# ST paph meeting?



## tim (Mar 17, 2012)

Just the other day I finished what I think is a pretty remarkable presentation on antique complex paphs for a presentation to the Phipps Conservatory (who's trying to start a collection) in Pittsburg. I got to thinking that such a thing would be pretty well-received among the members here...

Is there any desire out there for an ST-equivalent to the Paph Forum (or Paph Guild, or whatever the one in Florida is called)?

We would need to identify a good place to have such a thing where there are alot of ST members, and then go from there...anyone interested in that?

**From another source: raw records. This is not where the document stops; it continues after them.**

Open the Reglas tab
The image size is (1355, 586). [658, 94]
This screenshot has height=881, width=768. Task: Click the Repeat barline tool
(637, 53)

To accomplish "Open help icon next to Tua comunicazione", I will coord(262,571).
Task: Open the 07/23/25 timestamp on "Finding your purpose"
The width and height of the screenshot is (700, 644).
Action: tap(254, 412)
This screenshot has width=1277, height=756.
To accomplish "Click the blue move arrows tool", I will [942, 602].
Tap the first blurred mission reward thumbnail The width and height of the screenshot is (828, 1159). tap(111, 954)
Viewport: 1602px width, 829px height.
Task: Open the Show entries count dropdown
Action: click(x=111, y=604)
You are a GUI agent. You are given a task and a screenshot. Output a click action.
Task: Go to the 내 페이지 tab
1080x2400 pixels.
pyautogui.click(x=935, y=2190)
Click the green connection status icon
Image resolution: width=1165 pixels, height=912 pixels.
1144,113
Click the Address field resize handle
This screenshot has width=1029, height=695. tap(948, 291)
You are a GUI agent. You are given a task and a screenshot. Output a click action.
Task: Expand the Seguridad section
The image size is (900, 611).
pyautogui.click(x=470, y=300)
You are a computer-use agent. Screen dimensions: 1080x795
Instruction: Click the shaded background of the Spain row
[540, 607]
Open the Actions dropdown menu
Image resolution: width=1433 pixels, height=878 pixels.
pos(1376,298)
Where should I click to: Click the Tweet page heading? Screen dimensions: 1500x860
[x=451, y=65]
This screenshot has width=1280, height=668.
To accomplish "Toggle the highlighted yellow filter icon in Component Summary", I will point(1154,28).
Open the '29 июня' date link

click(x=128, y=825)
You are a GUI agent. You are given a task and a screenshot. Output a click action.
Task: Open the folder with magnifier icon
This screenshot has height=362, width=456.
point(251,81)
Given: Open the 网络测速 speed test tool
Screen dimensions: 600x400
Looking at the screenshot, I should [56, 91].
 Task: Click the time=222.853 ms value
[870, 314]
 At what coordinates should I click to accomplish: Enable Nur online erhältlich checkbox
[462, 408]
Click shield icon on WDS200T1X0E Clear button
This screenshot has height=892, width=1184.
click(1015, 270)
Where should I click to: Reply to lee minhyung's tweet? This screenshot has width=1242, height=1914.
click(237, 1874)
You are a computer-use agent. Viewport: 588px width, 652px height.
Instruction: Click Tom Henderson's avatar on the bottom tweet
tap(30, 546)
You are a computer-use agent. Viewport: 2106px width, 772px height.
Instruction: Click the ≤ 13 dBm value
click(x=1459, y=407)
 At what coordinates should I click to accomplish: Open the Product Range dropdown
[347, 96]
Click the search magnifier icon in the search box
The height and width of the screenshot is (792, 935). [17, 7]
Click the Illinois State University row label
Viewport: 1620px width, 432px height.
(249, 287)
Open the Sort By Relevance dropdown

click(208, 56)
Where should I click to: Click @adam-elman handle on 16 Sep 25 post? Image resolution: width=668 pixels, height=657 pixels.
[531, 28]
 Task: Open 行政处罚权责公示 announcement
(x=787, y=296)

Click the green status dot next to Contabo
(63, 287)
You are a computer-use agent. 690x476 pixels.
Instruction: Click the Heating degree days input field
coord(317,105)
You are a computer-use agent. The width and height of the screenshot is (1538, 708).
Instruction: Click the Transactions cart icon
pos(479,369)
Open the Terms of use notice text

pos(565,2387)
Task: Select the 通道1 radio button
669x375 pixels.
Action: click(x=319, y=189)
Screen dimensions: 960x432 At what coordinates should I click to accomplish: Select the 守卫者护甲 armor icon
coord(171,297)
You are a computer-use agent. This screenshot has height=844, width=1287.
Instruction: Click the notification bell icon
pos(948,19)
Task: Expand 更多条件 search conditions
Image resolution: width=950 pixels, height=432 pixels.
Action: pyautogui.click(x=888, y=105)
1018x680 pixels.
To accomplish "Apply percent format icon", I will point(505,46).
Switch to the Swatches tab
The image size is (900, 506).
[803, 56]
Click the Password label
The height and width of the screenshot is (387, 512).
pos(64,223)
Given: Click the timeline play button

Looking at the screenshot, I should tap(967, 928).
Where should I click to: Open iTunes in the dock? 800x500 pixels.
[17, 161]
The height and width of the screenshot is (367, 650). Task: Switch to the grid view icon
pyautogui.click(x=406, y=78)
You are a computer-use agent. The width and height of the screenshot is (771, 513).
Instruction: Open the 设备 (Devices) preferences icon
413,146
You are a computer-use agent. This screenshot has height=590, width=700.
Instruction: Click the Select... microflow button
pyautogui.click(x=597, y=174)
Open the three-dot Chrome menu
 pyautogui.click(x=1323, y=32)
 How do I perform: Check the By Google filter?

I would be happy to help organize. 

There are certainly a number of ppl on here with wonderful expertise in certain things, and lots of vendors...

I think it would be alot of fun!!


----------



## Rick (Mar 17, 2012)

I think it would be fun to have a big ST meeting. PARTY AT NYERIC'S!!!!!

Given the international flavor of our membership, it may be difficult to find a perfect central location or time.

Paph Forum is in Baltimore/Washington DC region. I think Paph Guild was out in Santa Barbara, CA (but can't recall if it bounces around).


----------



## Bob in Albany N.Y. (Mar 17, 2012)

The Nov. meeting of the Inter nation Slipper event is in Florida in Nov. Yes, I would have interest in such an event. Maybe start with one on one coast and then the following year on the other coast. You know, move it around, so people can go. Just my two cents.


----------



## cnycharles (Mar 17, 2012)

just don't have it in may/june like the native orchid conference meetings; that's the high busy season for me at work


----------



## tim (Mar 17, 2012)

i was thinking texas or mid-america somewhere since all the current ones are on the coasts


----------



## NYEric (Mar 17, 2012)

PARTY AT RICKS'S!!!
Ocala, St. Louis and Santa Barbara. Yay!


----------



## Eric Muehlbauer (Mar 17, 2012)

I'd love it! But if its not in the NY area, not sure if I could make it....but even if I can't, its a great idea!


----------



## poozcard (Mar 17, 2012)

Bangkok please


----------



## paphreek (Mar 18, 2012)

Excellent idea, Tim!


----------



## SlipperFan (Mar 18, 2012)

It could be fun, but where???


----------